There are probably many aspects of H.264 that are not software based, but this whole argument that patents are necessary to protect work is a bit ridiculous; copyright grants the necessary protection needed for software. Patents were never meant to protect
ideas, nor math or software, yet the stupid patent office grants them day in and day out. While people argue that software patents are necessary to protect innovation, they forget that the reason why they were excluded in the first place is not because they didn't want to grant that protection, it is because it brings up weird issues. For example, someone can come up with a equation to figure out a desired result, but if I can run that equation right in my head, am I infringing?
Apple's multi touch patents are a good example of this. They didn't invent a multi-touch screen, just a gesture and the whole scrolling routine. The problem with this is the idea is implemented 100% in software, and typically in software you can accomplish tasks only one way. What if I find a different way to implement that idea/feature in software? Am I still infringing?

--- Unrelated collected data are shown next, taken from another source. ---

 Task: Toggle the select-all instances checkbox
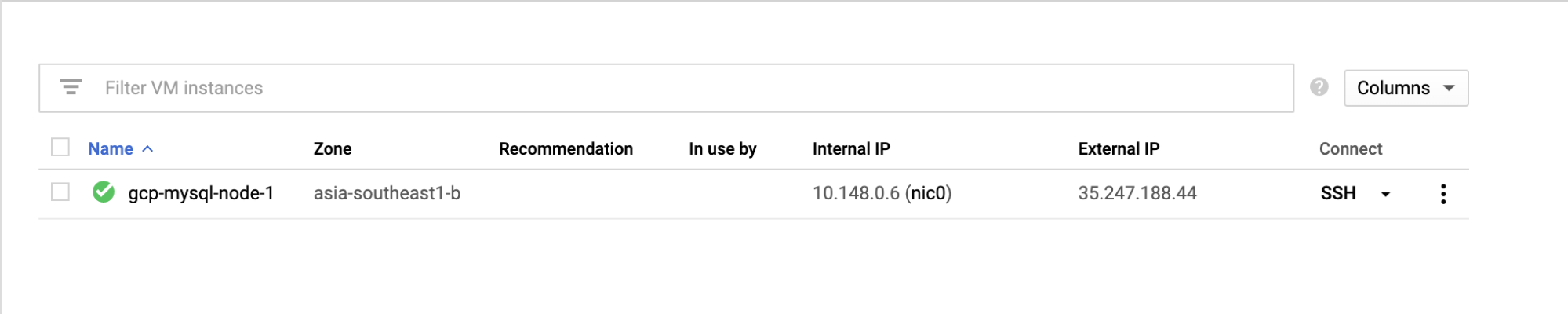[x=60, y=147]
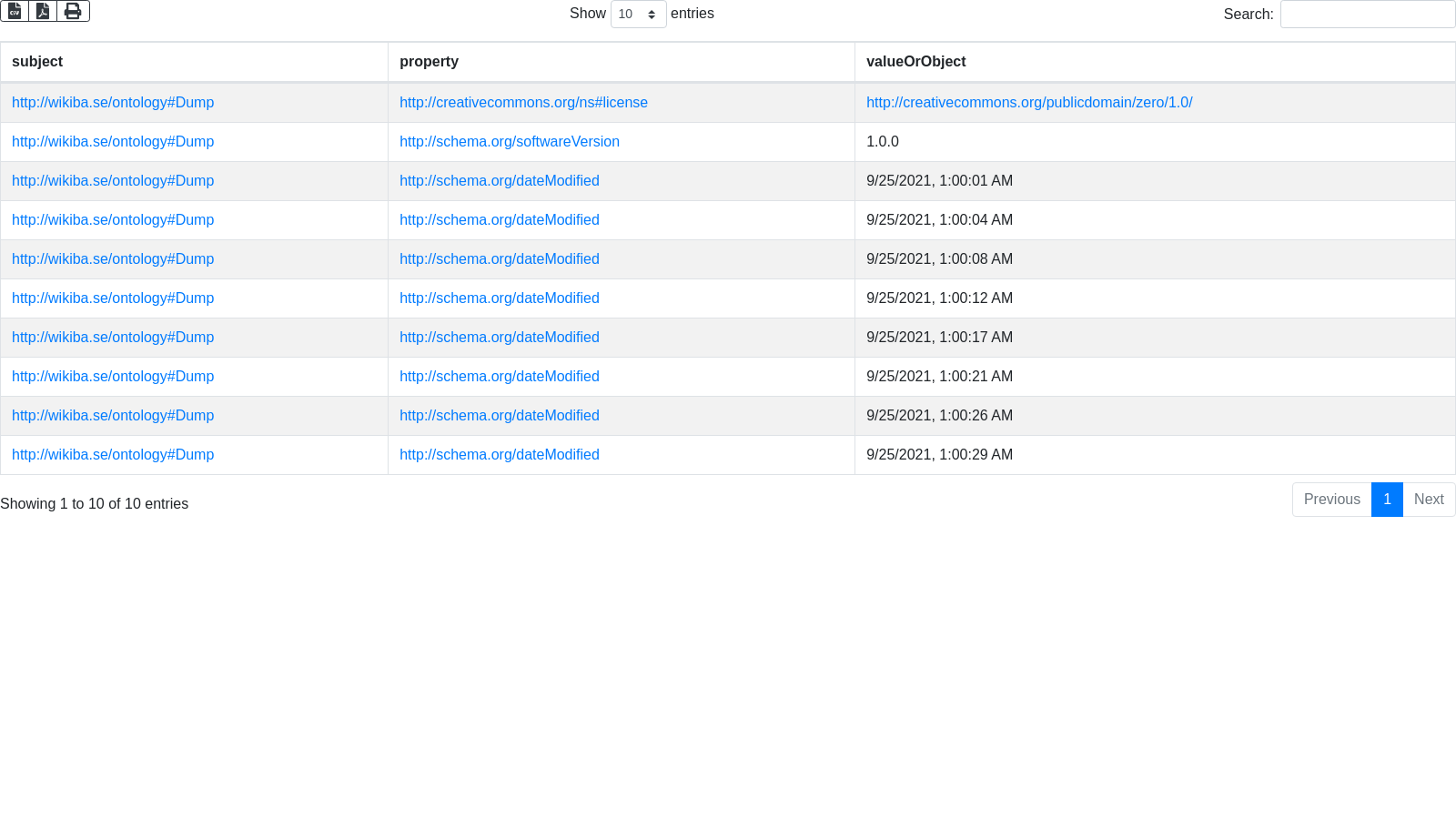
Task: Open the publicdomain zero 1.0 link
Action: pyautogui.click(x=1028, y=103)
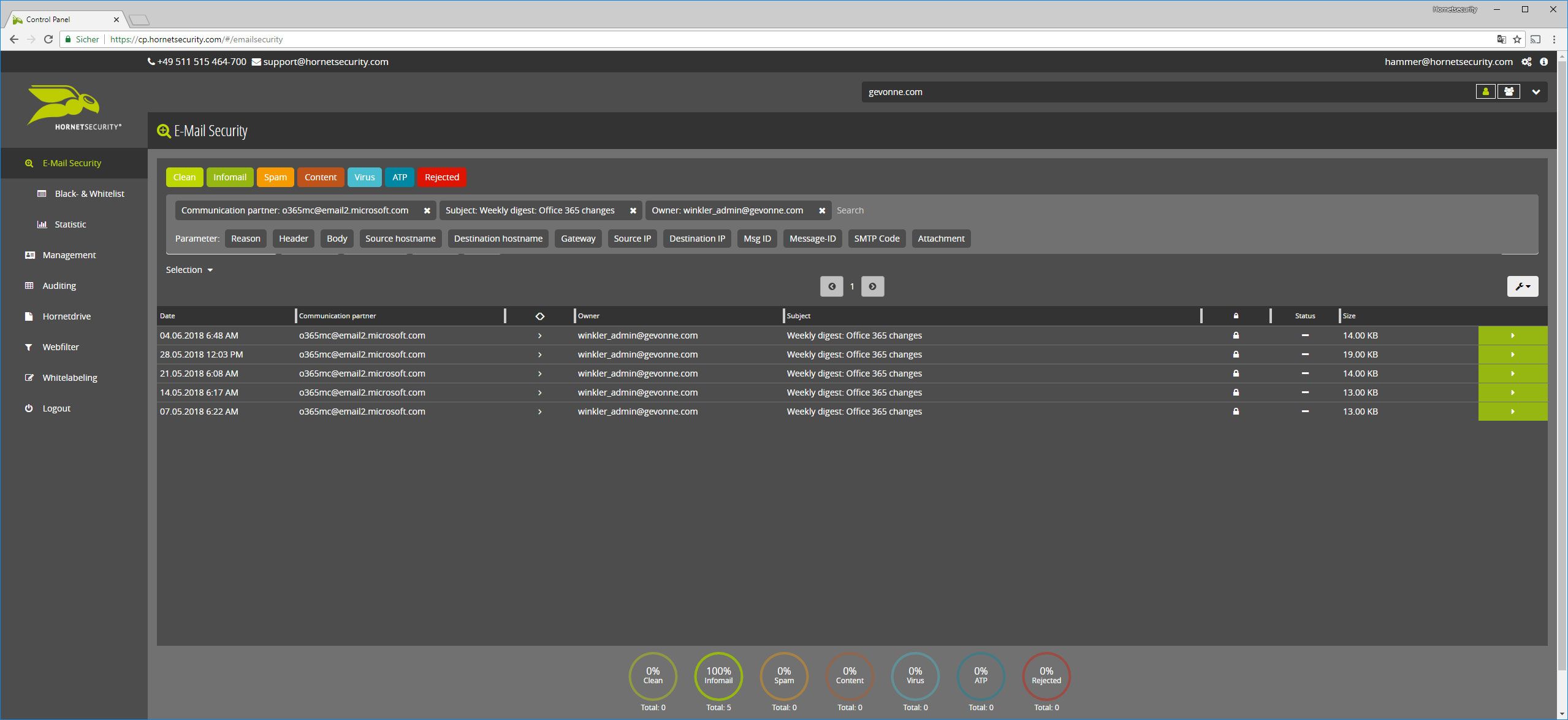Select the Attachment parameter tab
The width and height of the screenshot is (1568, 720).
940,238
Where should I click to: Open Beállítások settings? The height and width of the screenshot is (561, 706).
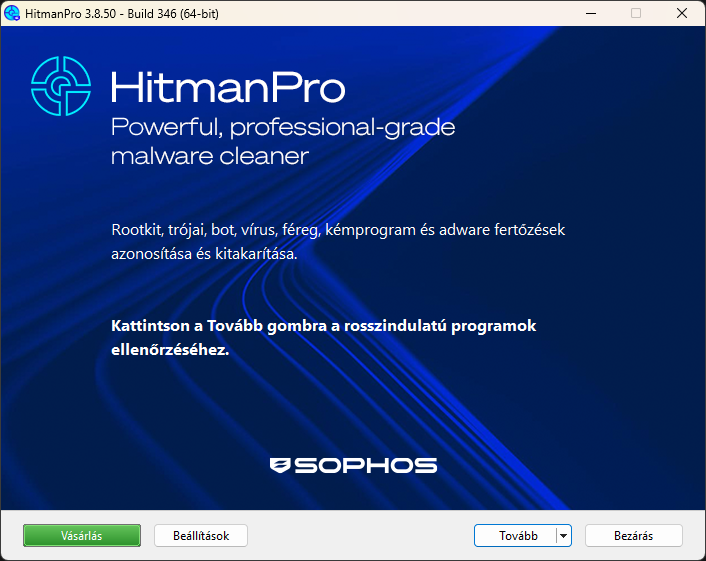tap(200, 536)
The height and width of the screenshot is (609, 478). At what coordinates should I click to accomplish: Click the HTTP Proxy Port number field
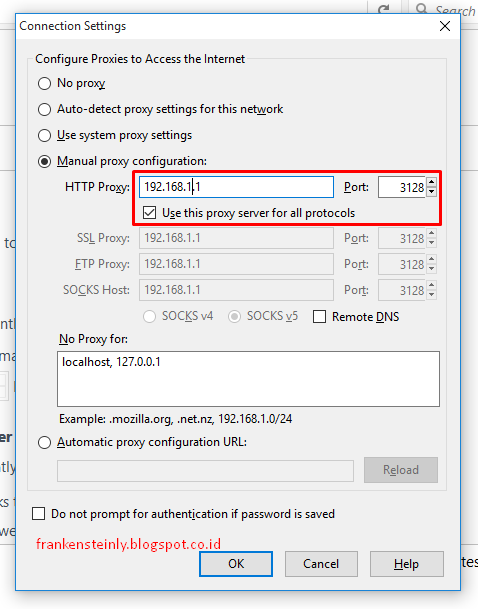tap(402, 187)
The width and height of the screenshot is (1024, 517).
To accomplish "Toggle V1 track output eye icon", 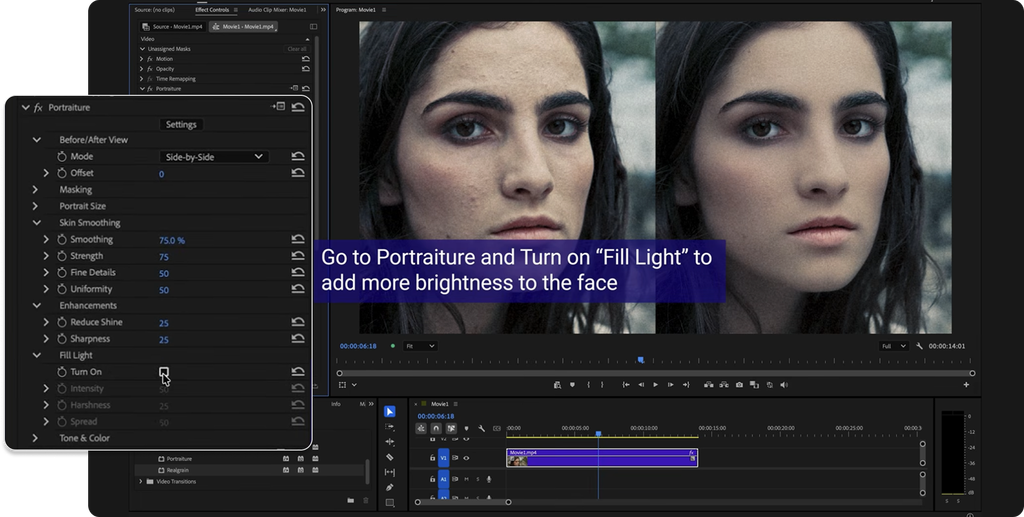I will (466, 458).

Apple patenting a sliding switch on a screen is just a software implementation of a hardware switch. Nothing new, nothing novel about it; just a software routine made to work as a switch on software. Yet it was granted a patent. Now those who use android are liable because it uses a connecting dot system to unlock the phone, which is more novel and non obvious that apple's idea by far. Neither deserve nor need patent protection. Each requires their own work and programming to implement, and as long as neither steals source code to do the work, it isn't stealing the mythical "IP".
Quote:
The funny thing is that people like yourself who think MPEG-LA are 'patent trolls' don't seem to understand what the only alternative is. The alternative would be that every company would develop everything themselves, keep it closed-down, publish no specifications, and sue everyone who reverse-engineered it. We've been there already, when half of the internet and video was only useful on Microsoft-based platforms, video standards were utter crap and nothing properly interoperated with other OS's. Back then you couldn't even view *any* video on Linux based systems because everything used licensed technology like WMV or Indeo video. THAT was stifling innovation, not the fact that commercial entities have to pay a few pennies for using H264.
Right. I'm not the organization who turns a deaf ear to Ziph's request for making sure their codec doesn't infringe on MPEG's.
And btw, you can't sue someone for reverse engineering.
Quote:
You saying 'MPEG' in 'MPEG-LA' used to mean something again shows you are making statements about things you simply don't understand. MPEG-LA and MPEG are completely unrelated. MPEG (motion picture experts group) is just a collective that develops and designs all the cool technology you are benefiting from every day. MPEG-LA is the club of companies that paid for that work, invested their money so the MPEG folks could do their work, commissioning them to make better video codecs, ie: funding them, in exactly the same way there are private companies investing money in cancer research and new pharmaceuticals.
The compaines that make up MPEG are the same that comprise MPEG-LA; they setup the "LA" part to make it easier to license the patent and make sure that all involved submitted their slice of the pie.
MPEG-LA going out of its way to get people to submit patents for a codec they have no dealings with for the cynical purpose of protecting their revenue stream isn't what it was meant to do in the first place.
They didn't give two shits about VP6, VP8 or even the ancient VP3 until Google made it popular. Waiting for it to become popular then using your patents to stifle competitors is what this is all about.